Deciding which Java framework to choose when documenting your REST APIs can be quite the hassle. In this blogpost we will briefly compare the three documentation frameworks for REST web services that we ourselves use, and how they integrate with the Spring framework (which is the Java framework most often used at Foreach). These are RESTful API Modeling Language (RAML), Swagger UI and Spring REST Docs.
In each part we will give a high-level overview of the documentation framework discussed. We will briefly describe how the documentation framework is integrated with Spring and how using the framework for your documentation affects the build cycle.
RESTful API Modeling Language (RAML)
RAML is a separate document that is kept alongside the project that you, as a developer, need to maintain manually. In the default RAML configuration, almost nothing is done automatically. However, with the plugin ecosystem that comes with it, it’s quite easy to extend RAML to behave the way you want it to.
This documentation framework’s ecosystem is very active, with plugins that enable various functionalities, such as:
- API Workbench: a “rich, full-featured integrated development environment (IDE) for designing, building, testing, documenting and sharing RESTful HTTP APIs”;
- RAML Java Client Generator: a tool that automatically generates Java clients based on RAML documentation;
- RAML2HTML: a Node.js tool used to generate a user-friendly HTML document.
The written documentation is converted from the RAML format to human readable text (or HTML) during an extra step defined in the build process.
In the past, RAML used to be our preferred documentation framework within Java, but now that we have discovered some of the alternatives, we have started using RAML less and less. Also, with RAML it is a bit harder to write complete documentation that is also user-friendly (since all documentation in RAML needs to be written manually). Furthermore, we had a general tendency to forget to update the documentation after making adjustments to the API. This is an issue that can be solved by using a framework in which most API changes are documented automatically rather than manually.
In contrast, Swagger UI generates everything automatically. In this framework, Swagger works in tandem with Swagger UI and Springfox to generate documentation at runtime. This framework consists of three components:
- Swagger is the specification part: a set of rules for describing RESTful services (this is comparable to RAML);
- Swagger UI is the rendering part: it renders user-friendly HTML (like RAML2HTML does) and allows users to test the service without having any client infrastructure in place, as it automatically generates a test client based on the Swagger specification of the service;
- Springfox is the “generating” part: it interacts with the service (via annotations, both its own and Spring annotations) to automatically generate the documentation at runtime.
These three components look at your code to determine what needs to be documented; they generate both the documentation (via a dynamic website) and the possibility to do “test service calls” via the Swagger UI. The service calls work the same as, for example, Postman, the only difference being that this library can work in the browser by sending raw requests to the service from the documented part of your application.
Since Springfox will take care of the generation at runtime, there is no need to define extra build steps (unlike RAML and Spring REST Docs, in which a separate build step is necessary).
When we first started using it, the Swagger stack seemed to be awesome.
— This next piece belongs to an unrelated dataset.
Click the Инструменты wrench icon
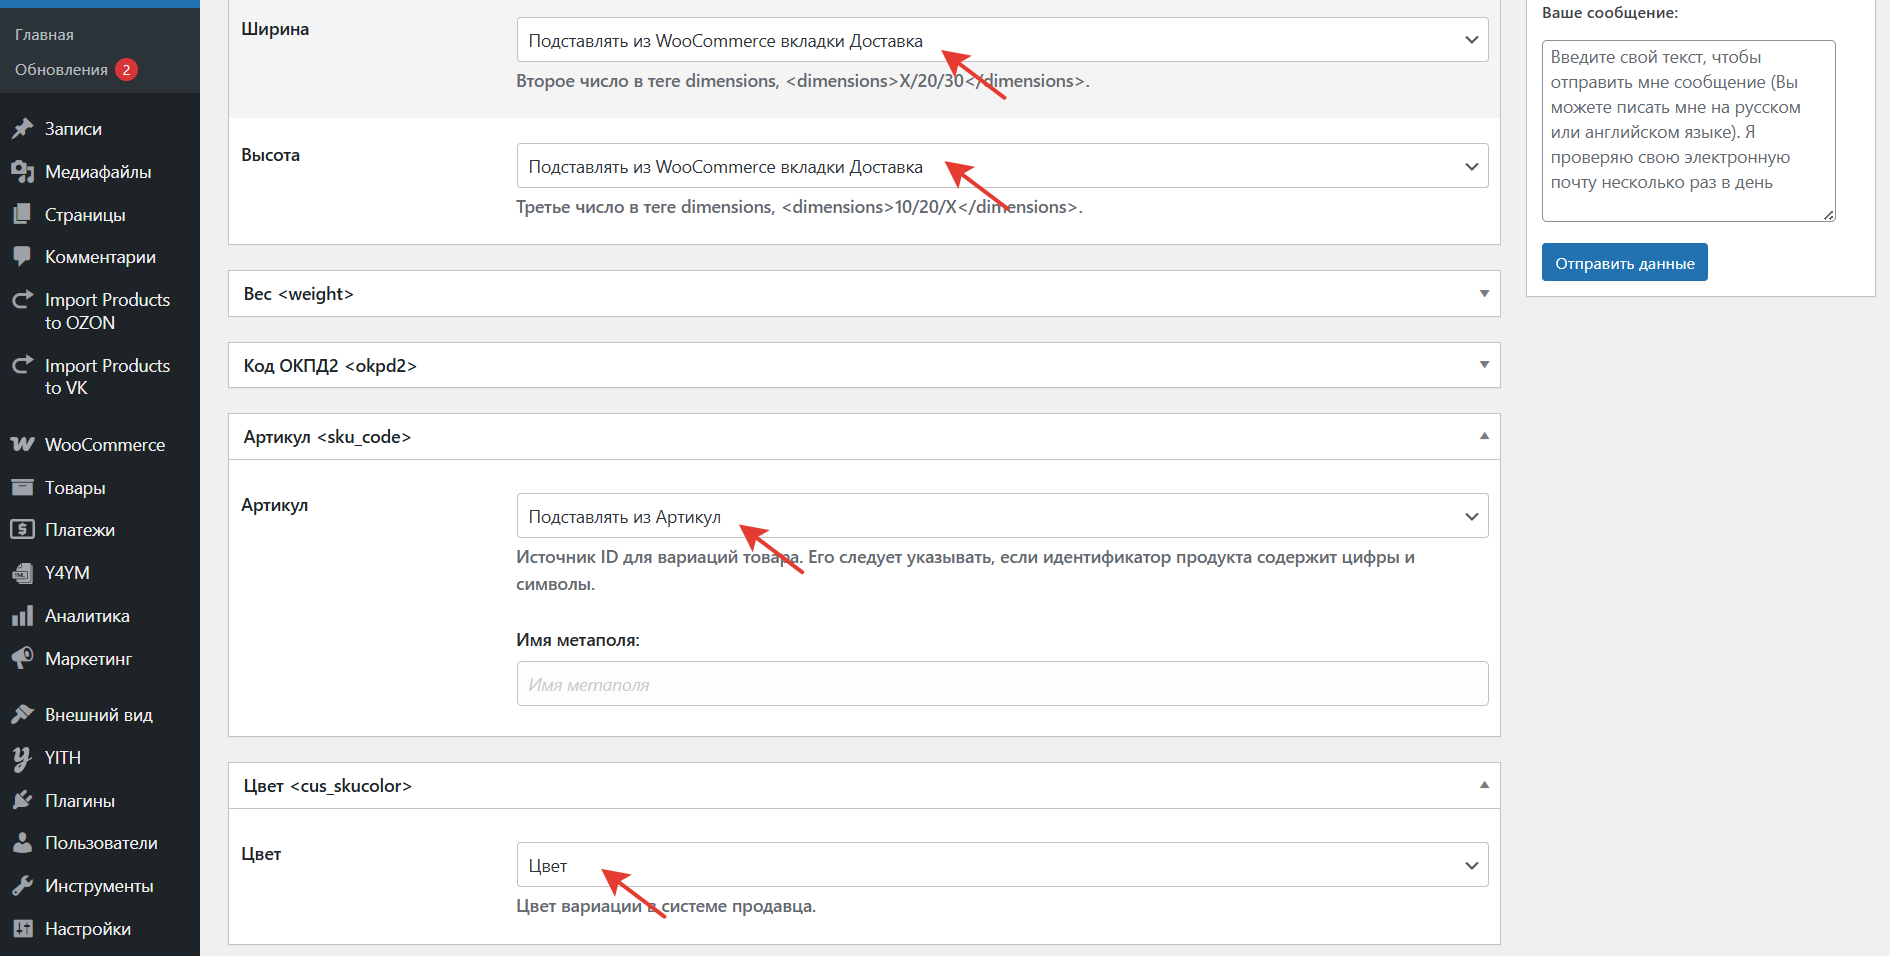 22,886
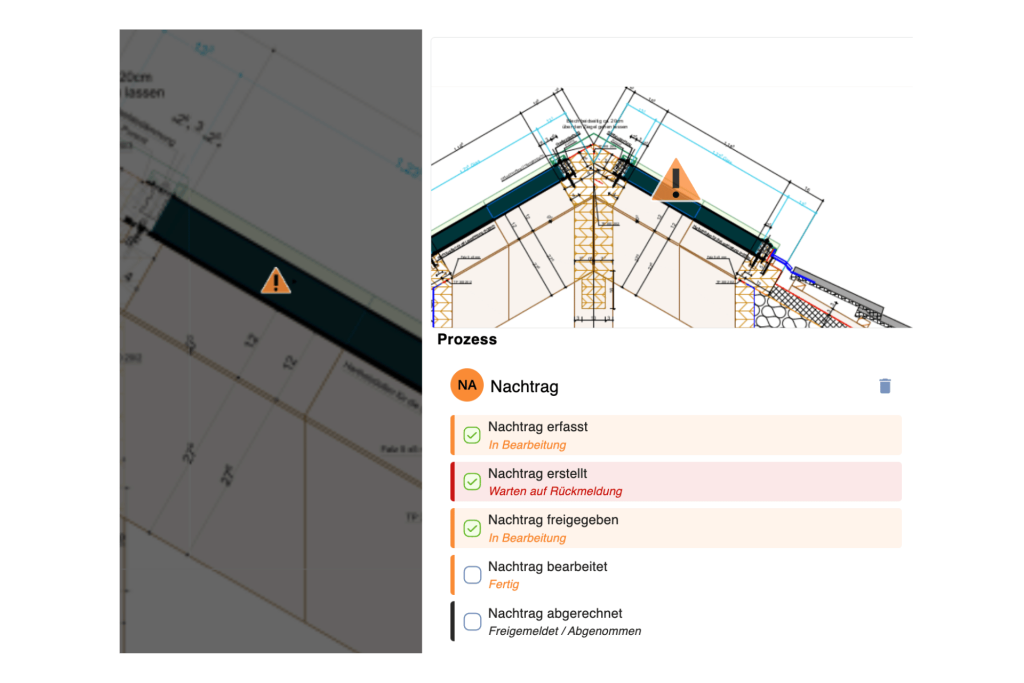Delete the Nachtrag process with the trash icon
Screen dimensions: 1024x683
click(x=884, y=386)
We barely had any (manual) labour, because everything is generated automatically. At the same time, we were still able to adjust the documentation a bit by adding annotations to our code. In our opinion, this is a strength as well as a weakness. Because although Swagger UI is indeed easy to use, we did not have as much control over the generated documentation as we would have liked.
Spring REST Docs
Spring REST Docs is a part of the Spring ecosphere that generates AsciiDoc snippets based on your unit tests. These snippets can be included in hand-written AsciiDoc to assemble documentation for your API.
To do this, you specify which fields you expect to retrieve from a call to a MockMVC-endpoint and you define where you want to create the generated snippets on your file system. If the expected fields do not precisely line up with the results, your tests will fail, which means that the documentation related unit tests also serve as an extra sanity check for your code.
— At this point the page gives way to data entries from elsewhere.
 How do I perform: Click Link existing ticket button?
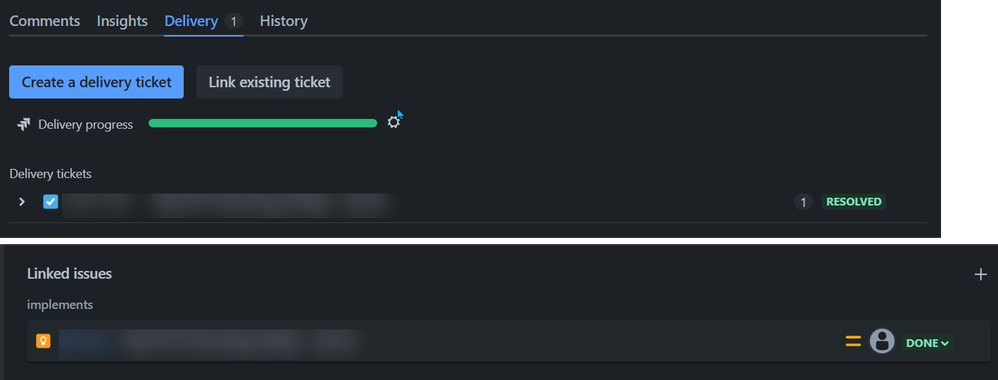pyautogui.click(x=269, y=82)
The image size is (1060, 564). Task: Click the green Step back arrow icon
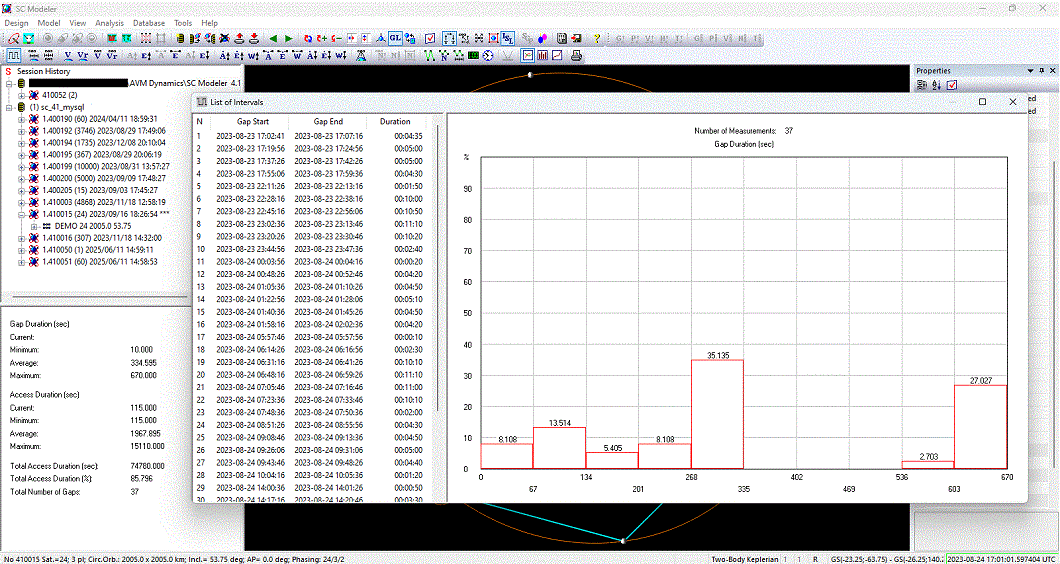[x=275, y=38]
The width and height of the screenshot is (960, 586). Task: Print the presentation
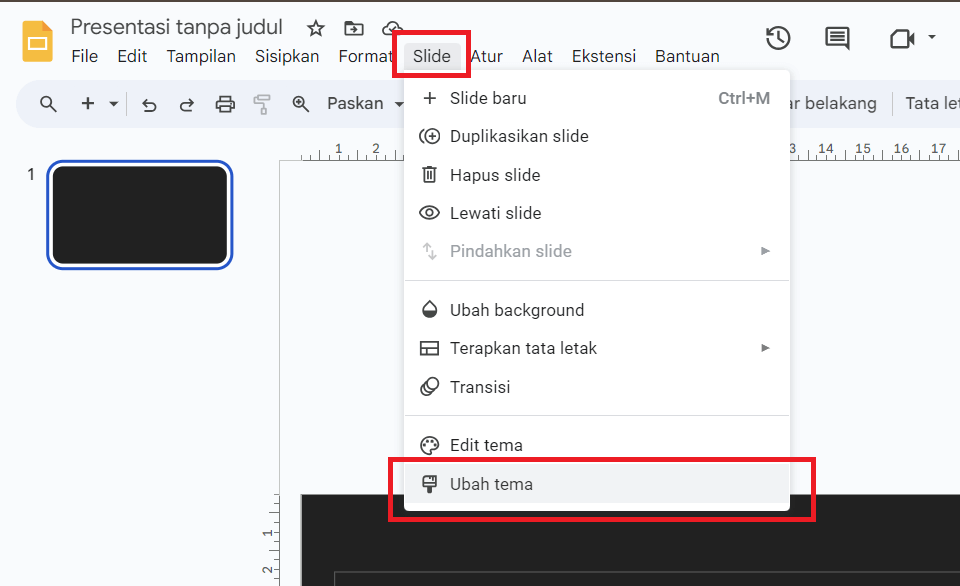[224, 103]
Later in the build process you will need to define an extra step that generates a human-readable HTML file by combining the generated snippets with the hand-written index pages, thus facilitating the spread of the documentation.
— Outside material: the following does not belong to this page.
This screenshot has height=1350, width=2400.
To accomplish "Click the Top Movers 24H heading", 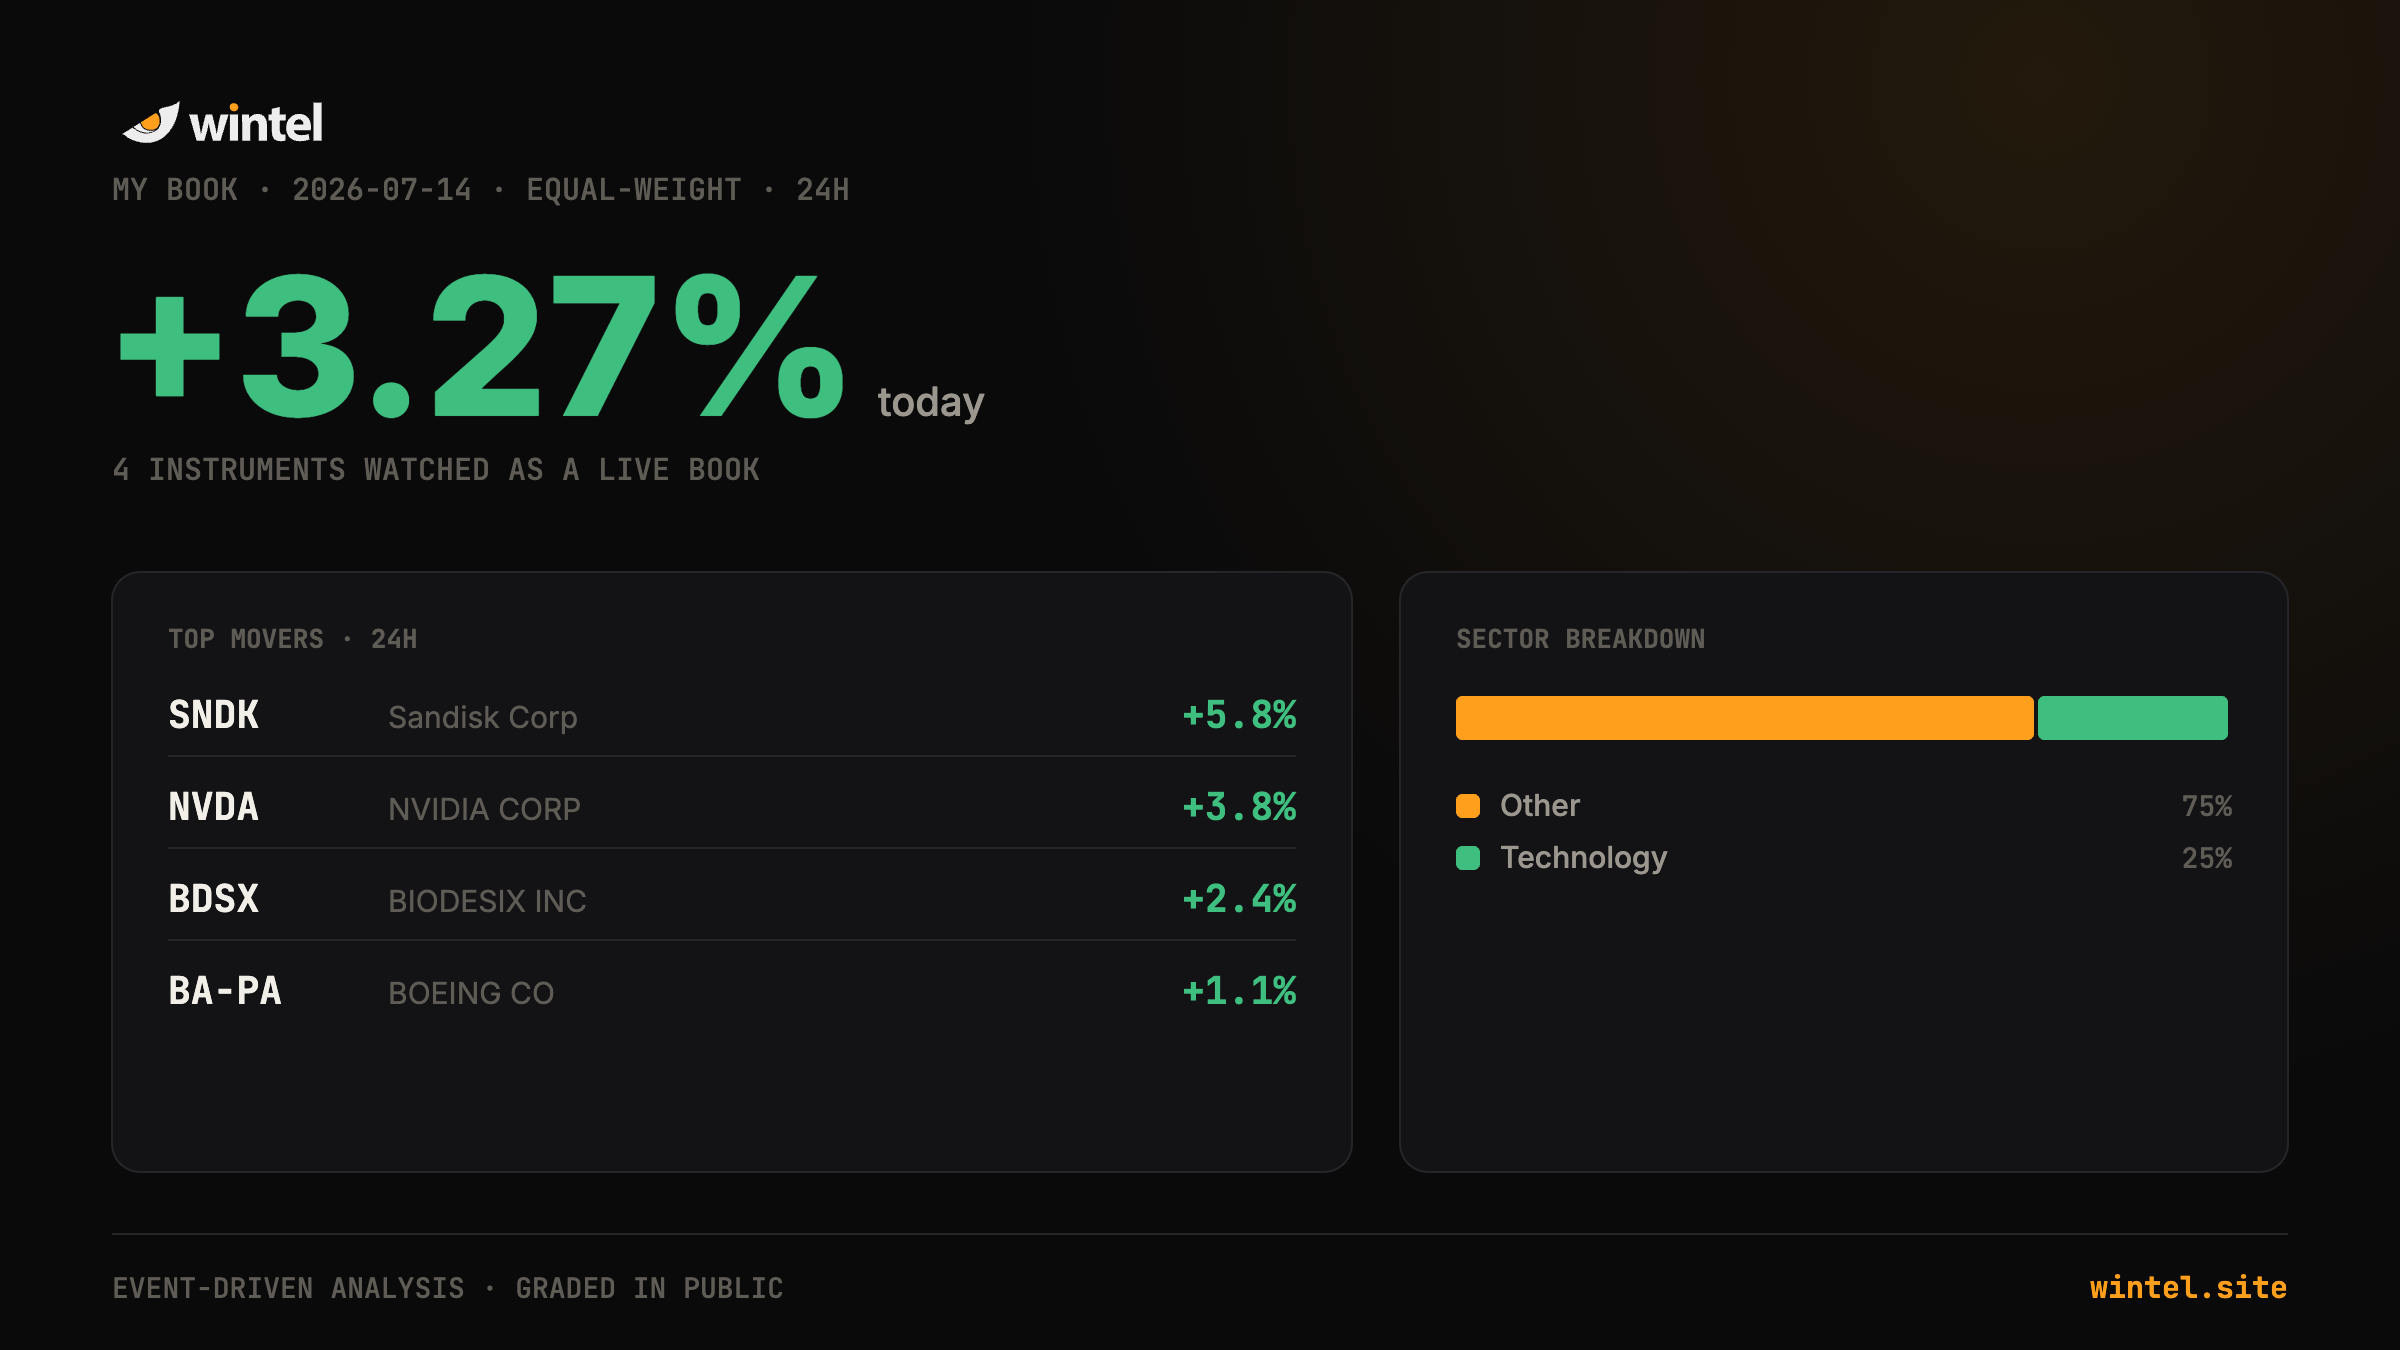I will click(293, 639).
We used Spring REST Docs in a project that required a combination of API and regular documentation for an external party. They were using their own test tools, so it was not desirable to provide them with a browser-based interface to test the interface. We picked the REST Docs framework because (a) it could also be a part of our integration tests and (b) we could easily combine it with all our other, non-technical, documentation.
As you can see, the “best” documentation framework depends on what you expect your documentation framework to be able to do. Out of the box it is easier to use Swagger UI if you expect you won’t need a lot of “static” documentation (i.e. if everything can be autogenerated).
On the other hand, if you need to be able to provide a singular piece of documentation, or if you just want more control over your documentation, you might be better of using the likes of RAML or Spring REST Docs. Also, the integration with tests in Spring REST Docs has already proven to be very useful.
Whatever you choose, every single framework is sufficient to communicate the contract of the web service to other developers in an unambiguous manner – which is ultimately the goal of these frameworks.